*** Dataset excerpts Section Begins ***

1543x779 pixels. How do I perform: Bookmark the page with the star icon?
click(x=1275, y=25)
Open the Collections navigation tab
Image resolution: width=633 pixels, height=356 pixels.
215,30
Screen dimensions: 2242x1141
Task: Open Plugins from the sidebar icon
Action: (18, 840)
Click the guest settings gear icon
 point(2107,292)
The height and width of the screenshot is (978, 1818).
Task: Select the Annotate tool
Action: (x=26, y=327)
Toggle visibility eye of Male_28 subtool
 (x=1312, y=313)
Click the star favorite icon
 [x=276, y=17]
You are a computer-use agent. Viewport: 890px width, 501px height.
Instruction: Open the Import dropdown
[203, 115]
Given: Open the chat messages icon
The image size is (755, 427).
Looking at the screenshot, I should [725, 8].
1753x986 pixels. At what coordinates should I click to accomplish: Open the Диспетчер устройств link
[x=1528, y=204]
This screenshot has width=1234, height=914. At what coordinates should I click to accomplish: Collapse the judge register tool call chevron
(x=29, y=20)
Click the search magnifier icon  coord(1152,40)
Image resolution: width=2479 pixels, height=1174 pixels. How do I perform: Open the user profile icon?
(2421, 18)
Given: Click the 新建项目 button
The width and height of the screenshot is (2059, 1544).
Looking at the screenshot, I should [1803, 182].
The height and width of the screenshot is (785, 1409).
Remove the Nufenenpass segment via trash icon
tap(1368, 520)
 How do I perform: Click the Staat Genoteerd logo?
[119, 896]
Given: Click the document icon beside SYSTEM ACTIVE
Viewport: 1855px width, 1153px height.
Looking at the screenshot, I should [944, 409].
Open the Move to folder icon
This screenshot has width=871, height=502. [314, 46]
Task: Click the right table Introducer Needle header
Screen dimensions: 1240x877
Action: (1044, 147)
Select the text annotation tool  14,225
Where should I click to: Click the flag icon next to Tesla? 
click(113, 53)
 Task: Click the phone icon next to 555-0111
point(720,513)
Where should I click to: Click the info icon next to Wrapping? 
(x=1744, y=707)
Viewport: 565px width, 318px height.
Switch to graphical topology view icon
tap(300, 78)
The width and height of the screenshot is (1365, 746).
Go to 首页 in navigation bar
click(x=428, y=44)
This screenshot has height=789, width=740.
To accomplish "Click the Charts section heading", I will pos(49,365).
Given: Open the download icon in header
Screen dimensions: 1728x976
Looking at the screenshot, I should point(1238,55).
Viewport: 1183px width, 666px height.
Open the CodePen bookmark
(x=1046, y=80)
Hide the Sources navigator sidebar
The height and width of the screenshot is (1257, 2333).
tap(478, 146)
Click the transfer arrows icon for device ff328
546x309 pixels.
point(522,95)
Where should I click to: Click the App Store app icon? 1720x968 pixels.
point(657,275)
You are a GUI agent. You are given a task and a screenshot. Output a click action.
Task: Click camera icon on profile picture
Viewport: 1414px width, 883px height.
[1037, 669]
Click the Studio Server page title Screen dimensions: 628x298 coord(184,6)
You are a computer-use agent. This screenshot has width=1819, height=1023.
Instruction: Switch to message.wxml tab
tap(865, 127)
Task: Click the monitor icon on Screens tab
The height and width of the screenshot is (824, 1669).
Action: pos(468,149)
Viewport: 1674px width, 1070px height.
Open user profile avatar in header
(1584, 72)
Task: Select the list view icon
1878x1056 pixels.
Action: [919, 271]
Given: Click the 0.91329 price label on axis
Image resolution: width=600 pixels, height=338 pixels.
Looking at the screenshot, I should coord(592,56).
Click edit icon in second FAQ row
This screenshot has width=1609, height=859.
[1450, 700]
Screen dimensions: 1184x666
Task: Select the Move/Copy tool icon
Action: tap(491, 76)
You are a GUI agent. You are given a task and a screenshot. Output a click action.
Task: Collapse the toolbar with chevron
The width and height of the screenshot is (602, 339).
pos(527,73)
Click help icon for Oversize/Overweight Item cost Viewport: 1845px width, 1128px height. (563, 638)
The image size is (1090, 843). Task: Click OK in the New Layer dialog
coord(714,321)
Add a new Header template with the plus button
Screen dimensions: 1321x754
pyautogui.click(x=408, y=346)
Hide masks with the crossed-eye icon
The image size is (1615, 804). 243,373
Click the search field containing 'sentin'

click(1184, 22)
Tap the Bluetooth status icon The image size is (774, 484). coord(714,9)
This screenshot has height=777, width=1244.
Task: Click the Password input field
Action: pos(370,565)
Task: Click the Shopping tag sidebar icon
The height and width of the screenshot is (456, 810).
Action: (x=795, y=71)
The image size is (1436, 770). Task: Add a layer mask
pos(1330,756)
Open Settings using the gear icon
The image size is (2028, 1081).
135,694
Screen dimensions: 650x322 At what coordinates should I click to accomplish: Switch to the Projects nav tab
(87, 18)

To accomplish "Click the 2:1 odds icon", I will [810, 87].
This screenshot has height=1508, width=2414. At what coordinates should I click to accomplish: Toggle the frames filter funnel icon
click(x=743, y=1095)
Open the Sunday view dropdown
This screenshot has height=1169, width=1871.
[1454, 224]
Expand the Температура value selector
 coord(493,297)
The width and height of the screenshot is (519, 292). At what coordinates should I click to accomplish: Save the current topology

*** Dataset excerpts Section Ends ***

◆ **Activity**
A faithful copy of the lines from the line containing "Hide masks with the crossed-eye icon" to the end of the data should be set down, both ends included, and nothing more.

◆ **Answer section**
Hide masks with the crossed-eye icon
The image size is (1615, 804). 243,373
Click the search field containing 'sentin'

click(1184, 22)
Tap the Bluetooth status icon The image size is (774, 484). coord(714,9)
This screenshot has height=777, width=1244.
Task: Click the Password input field
Action: pos(370,565)
Task: Click the Shopping tag sidebar icon
The height and width of the screenshot is (456, 810).
Action: (x=795, y=71)
The image size is (1436, 770). Task: Add a layer mask
pos(1330,756)
Open Settings using the gear icon
The image size is (2028, 1081).
135,694
Screen dimensions: 650x322 At what coordinates should I click to accomplish: Switch to the Projects nav tab
(87, 18)

To accomplish "Click the 2:1 odds icon", I will [810, 87].
This screenshot has height=1508, width=2414. At what coordinates should I click to accomplish: Toggle the frames filter funnel icon
click(x=743, y=1095)
Open the Sunday view dropdown
This screenshot has height=1169, width=1871.
[1454, 224]
Expand the Температура value selector
 coord(493,297)
The width and height of the screenshot is (519, 292). At what coordinates should I click to accomplish: Save the current topology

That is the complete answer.